Der Maschinenbauer Singulus hat zum zweiten Mal in kurzer Zeit sein Grundkapital fast aufgezehrt. Zwar gibt es Hoffnung, doch die gab es in den vergangenen 13 Jahren schon oft.

          Unternehmer sein ist nicht leicht, selbst wenn man alles richtig macht. Das liegt daran, dass man viele Dinge nicht selbst in der Hand hat. Am allerwenigsten trifft dies auf den technischen Fortschritt zu. Noch in den Neunziger Jahren hätte man sich eine Welt ohne Kodak nicht vorstellen können. Doch mit der Digitalisierung wurde die herkömmliche Fotografie überflüssig. Und Kodak, das diese selbst erfunden hatte, ging unter. Das Unternehmen hatte den Fortschritt aufhalten oder verzögern wollen und wurde dann von diesem überrollt.

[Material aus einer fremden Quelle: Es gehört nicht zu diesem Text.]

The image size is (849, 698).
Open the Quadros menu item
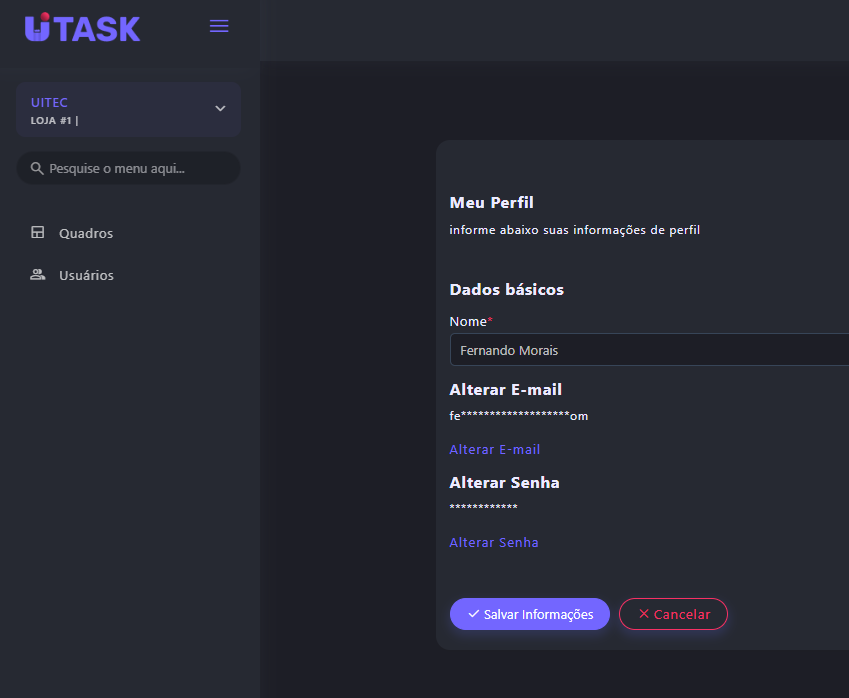point(86,233)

Eastman Kodak hatte sich nicht neu erfinden können – oder wollen.

          Martin Hock

          Redakteur in der Wirtschaft.

          Ein Unternehmen, das sich offenbar angesichts des technischen Fortschritts nicht hat neu erfinden können, ist der Maschinenbauer Singulus. Vor 17 Jahren verzeichnete das Unternehmen rasantes Wachstum. CDs und DVDs waren die aktuellen Datenträger und Singulus baute die Anlagen zu ihrer Produktion. Der damalige Vorstandsvorsitzende Roland Lacher prognostizierte ein Marktwachstum bis 2007 von 80 Prozent.

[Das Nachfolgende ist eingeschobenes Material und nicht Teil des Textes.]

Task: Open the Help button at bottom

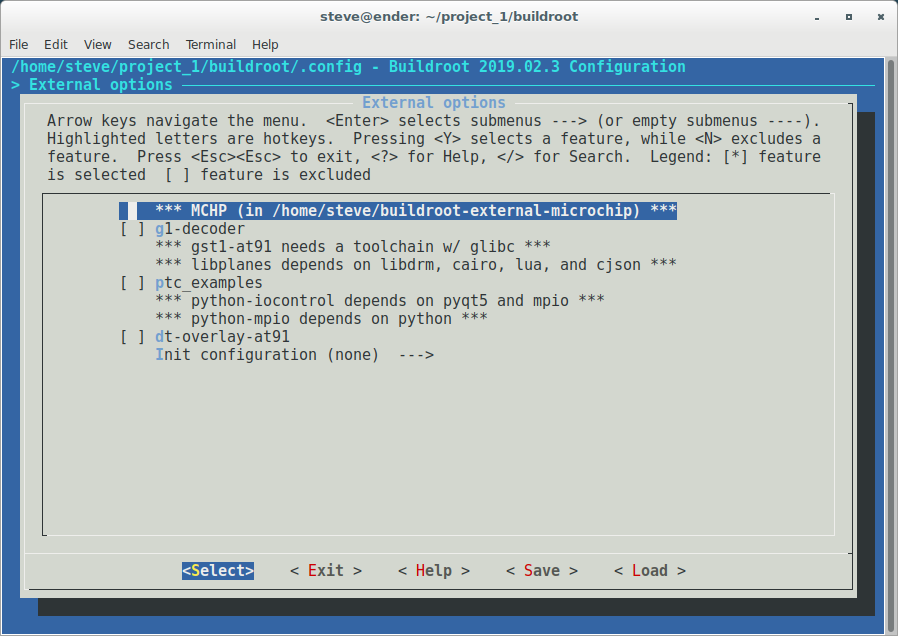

          Abermals Eigenkapitalprobleme

          Vergangene Woche nun vermeldete Singulus nun zum zweiten Mal von rund zwei Jahren, dass die Hälfte des Grundkapitals aufgezehrt sei. Zum 31. August sei gemäß HGB der Verlust für das laufende Geschäftsjahr auf 16,7 Millionen Euro geklettert. Damit sei das Eigenkapital gegenüber dem Jahresbeginn um mehr als 80 Prozent auf nur noch 3,7 Millionen Euro geschrumpft. Man werde nun unverzüglich eine außerordentliche Hauptversammlung einberufen.

          Grund sei, dass gemäß HGB der Umsatz für Aufträge erst nach deren Abschluss ausgewiesen werde. Die Abnahme der Anlagen für eine neue Fabrik für CIGS Dünnschicht-Solarzellen in China werden aber größtenteils voraussichtlich erst zu Beginn des kommenden Geschäftsjahres erfolgen.

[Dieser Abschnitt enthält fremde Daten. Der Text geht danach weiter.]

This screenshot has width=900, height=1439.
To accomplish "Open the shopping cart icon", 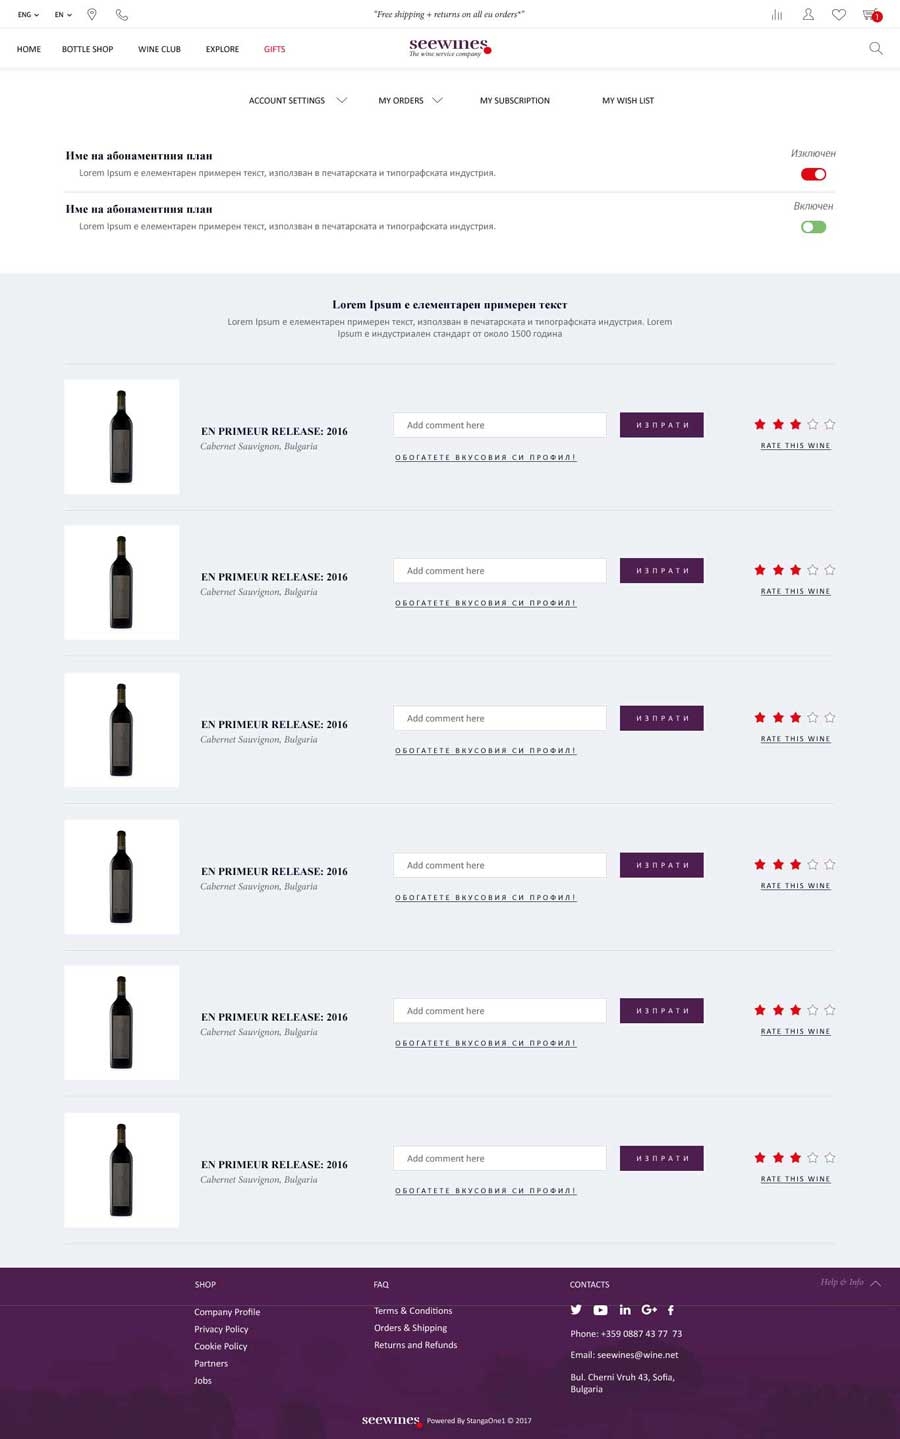I will [872, 15].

          Konkret legte Singulus am Mittwoch nach:

          Demnach wird sich der Umsatz 2017 nicht etwa auf etwa 140 Millionen Euro verdoppeln, sondern nur um 30 bis 45 Prozent wachsen. Das Betriebsergebnis wird in etwa bei null liegen, könnte aber auch noch im prognostizierten niedrigen einstelligen Millionenbereich liegen.

          Etwas nachdenklich stimmt, dass nicht etwa technisch bedingte Verzögerungen zu verzögerten Zahlungen geführt haben. Vielmehr habe der Kunde des Großprojektes mitgeteilt, dass die vertraglich vereinbarte Anzahlung für die nächsten Maschinen erst zum Ende des Jahres eintreffen werde. Deswegen erwarte Singulus nicht mehr, dass mit dem Beginn der Arbeiten noch rechtzeitig begonnen werden könne.

          Hier stellen sich mehrere Fragen: Warum zahlen die Chinesen nicht termingerecht? Kann oder will Singulus mit den Arbeiten nicht rechtzeitig beginnen? Und was bedeutet dies für den Status des Projekts?

          „Wir sind insgesamt sehr optimistisch“

          Es zeigt sich, auf welchem dünnen Boden das Unternehmen agiert. Der Auftragswert wurde seinerzeit mit 110 Millionen Euro angegeben – 2016 hatte Singulus noch insgesamt knapp 70 Millionen Euro umgesetzt, im ersten Halbjahr 2017 waren es immerhin 48 Millionen gewesen.

          Der Vorstandsvorsitzende Stefan Rinck verbreitet aber Optimismus. Der wirtschaftliche Erfolg der Aufträge bestehe unverändert. „Wir erwarten einen längeren Investitionszyklus speziell für hochwertige CIGS Solar-Dünnschichtmodule. Wir sind daher insgesamt sehr optimistisch in unseren Erwartungen für das Segment Solar."

          Im Mai vergangenen Jahres hatte Singulus mit dem vorgenannten Auftrag den größten seiner Firmengeschichte erhalten und für Aufsehen und eine Verdopplung des Aktienkurses gesorgt. Das hielt allerdings nicht lange, eben weil die Erträge erst später fließen, jetzt sogar erst 2018. Im Juni 2016 war Singulus noch von 2017 ausgegangen.